I have an absolute, fanatical, borderline religious belief in the power of quantitative data. 

I spend a not insignificant amount of time looking at 2010 Census Quickfacts for the various places I've lived in. I geek out when I get an annual report from a nonprofit I support. I track the hits on my blog, measure what kinds of entries people seem to like.

That's just the tip of the iceberg.

I wear a Fitbit for Christ's sake. I track the number of hours I sleep, the number of steps I take, the minutes I exercise, and the calories I net during the course of the day.

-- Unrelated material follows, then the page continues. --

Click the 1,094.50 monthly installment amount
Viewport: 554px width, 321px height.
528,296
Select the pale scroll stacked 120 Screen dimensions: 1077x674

I keep lists of the books that I read, how the medications I'm taking impact my mood, and whether or not I feel more positive with more or less caffeine or processed food, or whatever.

Look, I realize how nutty and OCD this sounds, but the truth is that I believe (absolutely, fanatically, religiously) that with the right data, I can forcibly make myself a better person.

***

On Sunday morning I sat down and wrote my Thirty by Thirty list. 

It breaks down into a few broad categories--areas I know (from my obsessive data collection) need work. Those areas are: skill acquisition, financial & physical health, interpersonal relationships, and artistic/cultural growth. After I finished it, I considered posting it here, in this entry. Then I realized that it would be more interesting and a better approach to the list would be to write about the things as they're crossed out. Some of you already know all of them. Some know some. Most of you could probably guess at least half the list. 

It might be a little bigger or a more grandiose list if I had written it more than eight months out from my 30th. That's all right. The things that are on the list are things that matter to me and are actually achievable over the coming months. More than that, they're things that I feel like I'll be able to look back on in nine months and measure. In late September I'll be able to look back on the list, on the things that I've crossed off of it, and be able to say whether or not I'm starting my 30s as a better person than I was in my 20s. It is, I suppose, the last last grand experiment in a whole string of experiments of my early adulthood. Except this time I'm bothering to measure it. 

I can't wait. 

1 comment:

  1. I haven't heard of this 30x30 thing before. Is it 30 things you want to do before you turn 30?